The recommendations of the Law Commission of India:

  • To deal with the problem of overcrowding of jails, the Law Commission of India in its 268th report suggested some reforms.
  • It said that inconsistencies in the bail system was one of the key reasons for overcrowding in prisons.
  • It suggested that expediting (make happen sooner) the trial process for such prisoners is the most important thing that needs to be done. But apart from this another thing needs to be done to decongest i.e. granting relief to undertrials.
  • The commission recommended that those held for offences that come with punishment of up to seven years of imprisonment should be released on completing one-third  of that period and those charged with offences that attract longer jail terms, after they complete half the period.
  • And those who have completed the whole period as undertrials, the period undergone should be considered for remission.
  • It also recommended that the police should avoid needless arrests, while magistrates should refrain from mechanical remand orders.
  1. Understaffed:
  • Almost 33% of requirement of prison staff is vacant.
  • For example, Delhi’s Tihar jail ranks third in terms of a severe staff crunch. The manpower recruited inside this prison is almost 50% short of its actual requirement.
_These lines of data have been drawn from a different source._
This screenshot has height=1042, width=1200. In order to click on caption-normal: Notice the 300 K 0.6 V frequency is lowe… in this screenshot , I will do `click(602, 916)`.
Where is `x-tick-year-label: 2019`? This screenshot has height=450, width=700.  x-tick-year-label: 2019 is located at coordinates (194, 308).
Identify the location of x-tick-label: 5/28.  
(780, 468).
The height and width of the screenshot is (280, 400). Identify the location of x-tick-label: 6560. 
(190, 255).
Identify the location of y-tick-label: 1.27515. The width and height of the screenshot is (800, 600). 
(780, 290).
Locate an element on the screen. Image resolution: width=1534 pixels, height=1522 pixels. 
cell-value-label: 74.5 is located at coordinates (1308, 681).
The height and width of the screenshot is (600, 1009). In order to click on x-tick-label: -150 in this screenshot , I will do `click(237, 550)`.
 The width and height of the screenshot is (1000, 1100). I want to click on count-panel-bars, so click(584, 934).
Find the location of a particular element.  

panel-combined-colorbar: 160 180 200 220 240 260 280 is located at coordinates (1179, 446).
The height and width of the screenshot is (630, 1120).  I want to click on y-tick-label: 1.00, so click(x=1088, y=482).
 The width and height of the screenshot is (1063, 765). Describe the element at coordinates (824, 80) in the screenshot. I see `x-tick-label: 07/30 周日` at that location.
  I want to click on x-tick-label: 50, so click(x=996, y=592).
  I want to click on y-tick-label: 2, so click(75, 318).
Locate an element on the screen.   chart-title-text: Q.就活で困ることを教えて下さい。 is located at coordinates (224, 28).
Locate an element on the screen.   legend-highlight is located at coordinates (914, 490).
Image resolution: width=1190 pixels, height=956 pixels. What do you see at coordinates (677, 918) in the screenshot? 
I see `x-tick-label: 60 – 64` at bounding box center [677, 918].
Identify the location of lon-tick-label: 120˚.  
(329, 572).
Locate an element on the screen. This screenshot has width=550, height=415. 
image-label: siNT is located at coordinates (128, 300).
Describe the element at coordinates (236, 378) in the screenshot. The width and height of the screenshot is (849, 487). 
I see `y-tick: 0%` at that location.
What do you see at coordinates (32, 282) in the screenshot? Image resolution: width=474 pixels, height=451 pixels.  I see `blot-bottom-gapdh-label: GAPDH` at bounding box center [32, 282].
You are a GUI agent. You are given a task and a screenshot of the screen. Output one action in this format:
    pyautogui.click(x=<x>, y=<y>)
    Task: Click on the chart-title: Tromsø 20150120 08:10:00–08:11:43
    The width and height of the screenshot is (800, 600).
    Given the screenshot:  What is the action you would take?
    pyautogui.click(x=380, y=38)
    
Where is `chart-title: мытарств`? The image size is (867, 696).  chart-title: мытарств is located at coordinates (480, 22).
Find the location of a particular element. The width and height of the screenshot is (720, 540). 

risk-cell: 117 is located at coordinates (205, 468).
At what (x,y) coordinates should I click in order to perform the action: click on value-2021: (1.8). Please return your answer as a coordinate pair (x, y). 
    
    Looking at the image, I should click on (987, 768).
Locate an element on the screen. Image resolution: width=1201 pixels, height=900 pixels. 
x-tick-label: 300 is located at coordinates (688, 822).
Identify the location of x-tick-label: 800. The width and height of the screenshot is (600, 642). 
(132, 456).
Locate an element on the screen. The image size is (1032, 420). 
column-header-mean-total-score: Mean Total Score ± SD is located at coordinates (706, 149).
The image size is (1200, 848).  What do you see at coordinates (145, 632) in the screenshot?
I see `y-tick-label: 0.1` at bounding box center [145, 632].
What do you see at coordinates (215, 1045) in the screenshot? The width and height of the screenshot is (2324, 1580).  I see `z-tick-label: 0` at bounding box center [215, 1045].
As the nation’s capital, Delhi has the most over-crowded jails and suffers from acute shortage of prison guards and senior supervisory staff.
  • States like Uttar Pradesh, Bihar and Jharkhand have the most scantily guarded jails, seeing over 65% staff vacancies among jailers, prison guards and supervisory levels.
  • In the absence of adequate prison staff, overcrowding of prisons leads to rampant violence and other criminal activities inside the jails.
  • In 2015, on an average, four prisoners died every day. A total of 1,584 prisoners died in jails, 1,469 of which were natural deaths and the remaining 115 were attributed to unnatural causes.
  1. Underfunded :
  • The management of jails being the responsibility of the state government usually remains underfunded which adds to the problem of understaffed.
  • In the state governments that are economically less advantages the condition is worst.

Way ahead:

  • It is recommended that the recommendations of the Law Commission should be should be considered at the earliest.
  • Because holding undertrials for too long without a just trial process in overcrowded prisons that suffer problems of hygiene and management and discipline, is one that is ripe for recidivism.
  • There is a greater chance of prisoners hardening as criminals rather than them reforming and getting rehabilitated in such jail conditions.